→ **Exercise prompt**: Set down exactly the lines from the one containing "Open the Setup guide book icon" through the last line of the records below, both included, and nothing else.

══ Records shown

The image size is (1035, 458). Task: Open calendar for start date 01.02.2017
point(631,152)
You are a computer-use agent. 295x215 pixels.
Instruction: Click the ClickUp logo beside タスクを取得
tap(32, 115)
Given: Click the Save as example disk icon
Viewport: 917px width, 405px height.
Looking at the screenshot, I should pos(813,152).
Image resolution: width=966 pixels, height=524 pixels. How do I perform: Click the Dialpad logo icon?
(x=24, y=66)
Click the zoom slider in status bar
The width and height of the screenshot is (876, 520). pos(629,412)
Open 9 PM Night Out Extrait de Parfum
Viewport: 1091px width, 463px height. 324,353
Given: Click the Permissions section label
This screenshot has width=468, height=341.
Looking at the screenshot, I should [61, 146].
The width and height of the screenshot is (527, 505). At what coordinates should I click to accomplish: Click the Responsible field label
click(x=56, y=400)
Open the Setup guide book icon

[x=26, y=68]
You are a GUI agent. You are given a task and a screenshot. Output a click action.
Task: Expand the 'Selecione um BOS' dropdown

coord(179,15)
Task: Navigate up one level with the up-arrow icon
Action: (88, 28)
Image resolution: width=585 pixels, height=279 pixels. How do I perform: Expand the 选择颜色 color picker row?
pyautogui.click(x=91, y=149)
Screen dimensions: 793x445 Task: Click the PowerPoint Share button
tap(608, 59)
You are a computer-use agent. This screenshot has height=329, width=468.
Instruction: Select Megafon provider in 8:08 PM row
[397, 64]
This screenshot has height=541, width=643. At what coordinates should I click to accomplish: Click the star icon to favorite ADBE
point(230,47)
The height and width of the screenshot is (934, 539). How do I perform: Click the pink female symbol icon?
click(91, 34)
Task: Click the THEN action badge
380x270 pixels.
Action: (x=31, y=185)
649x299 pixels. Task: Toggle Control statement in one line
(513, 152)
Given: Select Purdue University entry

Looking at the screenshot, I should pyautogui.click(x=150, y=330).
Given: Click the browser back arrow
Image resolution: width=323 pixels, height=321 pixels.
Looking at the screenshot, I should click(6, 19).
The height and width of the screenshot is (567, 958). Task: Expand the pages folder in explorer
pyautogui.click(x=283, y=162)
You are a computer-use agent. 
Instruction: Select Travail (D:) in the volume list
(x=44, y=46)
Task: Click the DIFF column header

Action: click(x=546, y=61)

════

→ **Exercise answer**:
Open the Setup guide book icon

[x=26, y=68]
You are a GUI agent. You are given a task and a screenshot. Output a click action.
Task: Expand the 'Selecione um BOS' dropdown

coord(179,15)
Task: Navigate up one level with the up-arrow icon
Action: (88, 28)
Image resolution: width=585 pixels, height=279 pixels. How do I perform: Expand the 选择颜色 color picker row?
pyautogui.click(x=91, y=149)
Screen dimensions: 793x445 Task: Click the PowerPoint Share button
tap(608, 59)
You are a computer-use agent. This screenshot has height=329, width=468.
Instruction: Select Megafon provider in 8:08 PM row
[397, 64]
This screenshot has height=541, width=643. At what coordinates should I click to accomplish: Click the star icon to favorite ADBE
point(230,47)
The height and width of the screenshot is (934, 539). How do I perform: Click the pink female symbol icon?
click(91, 34)
Task: Click the THEN action badge
380x270 pixels.
Action: (x=31, y=185)
649x299 pixels. Task: Toggle Control statement in one line
(513, 152)
Given: Select Purdue University entry

Looking at the screenshot, I should pyautogui.click(x=150, y=330).
Given: Click the browser back arrow
Image resolution: width=323 pixels, height=321 pixels.
Looking at the screenshot, I should click(6, 19).
The height and width of the screenshot is (567, 958). Task: Expand the pages folder in explorer
pyautogui.click(x=283, y=162)
You are a computer-use agent. 
Instruction: Select Travail (D:) in the volume list
(x=44, y=46)
Task: Click the DIFF column header

Action: click(x=546, y=61)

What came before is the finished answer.